At present most memberships are valid for a period of 25 years and have affiliation with RCI. Unlike the 99-year membership of Sterling, these won't fetch you a higher price if you hold on to it. Instead, as the membership gets older, the value of it goes down. If a person wants to sell a 2013 membership, he will get a higher price compared to someone selling a 2005 one. In the former, only three years of holidays have been exhausted. The buyer can use it for another 22 years. A membership bought in 2005 will expire in 15 years.

For example, a member with a leading company, who owns a Red studio membership, is selling it for Rs 42,000. This was bought in 2005. Another member is selling the same membership for Rs 4 lakh that has 22 years' validity. The company is offering the same membership for over Rs 4.5 lakh.

Selling only vacation time

Many who are members of timeshare holidays don't want to part with it. Some might want to retain it for future use; others might not get a deal they hope for. Such members prefer to sell their vacation time rather than the entire membership. This also helps them take care of the annual maintenance charge.

Existing members are demanding a minimum of Rs 2,000 a night for a studio room.

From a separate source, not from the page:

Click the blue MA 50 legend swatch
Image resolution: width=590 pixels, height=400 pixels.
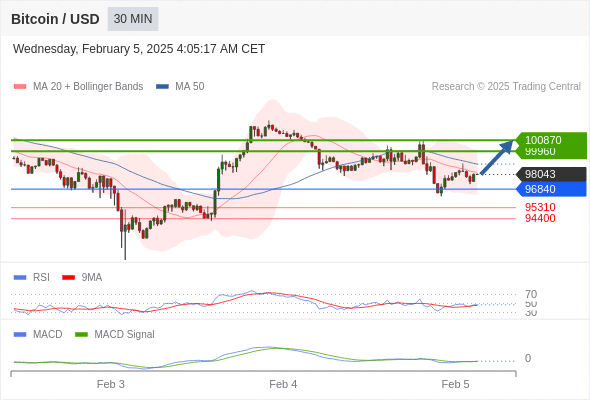(x=162, y=87)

If there's seven days worth of vacation, this comes to Rs 14,000. However, not many stay in one resort for this duration. That's why many members need to sell their holidays in parts. Each hotel has a guest fee, too, which varies from Rs 800 to Rs 1,200. When doing such guest bookings, ask for the photo identity and do the bookings for them.

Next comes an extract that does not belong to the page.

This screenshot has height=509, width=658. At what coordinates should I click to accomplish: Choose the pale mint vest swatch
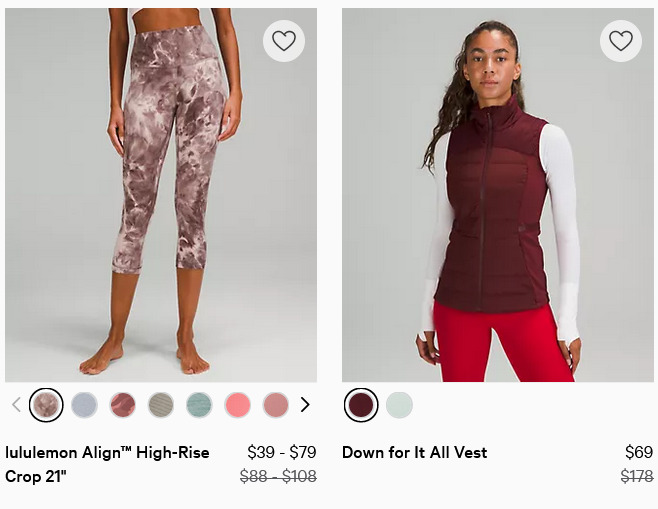coord(399,405)
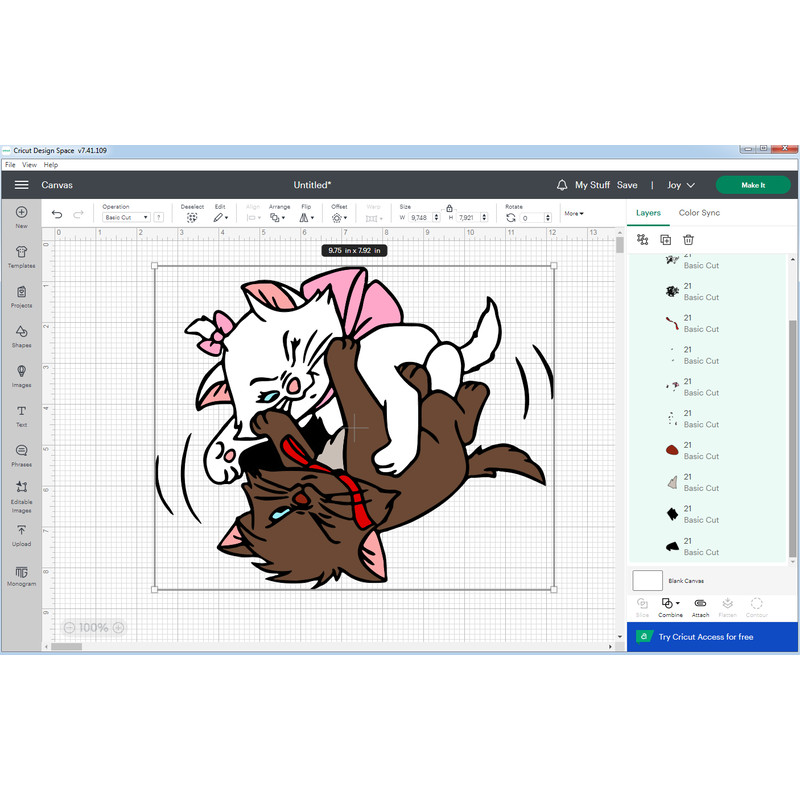This screenshot has width=800, height=800.
Task: Open the View menu
Action: pyautogui.click(x=29, y=163)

A member, selling his holiday online, says if non-members try to book the same facility, the rates can be anywhere upwards of Rs 6,000 a night, referring to the studio room accommodation he is selling at Rs 2,000 a night. He suggests members should not wait until the last moment to sell the holidays. It's best to start looking for someone at least six months prior to the expiry, as it will ensure the bookings can be done on preferred dates.

For buyers

Firms say transfers of membership can only be done though them. Some even restrict transfers to once in two years. Parties doing such a transaction need to visit the company office and sign the documents there. No agent or third party is involved. As a buyer, first ask the person to scan and e-mail all the documents relating to his/her account. Call the company to verify the details. Once satisfied, visit the company branch office for transfer and get other details such as validity of the membership, accumulated holidays and so on. Avoid paying in cash. Insist on payment through cheque or online transfer.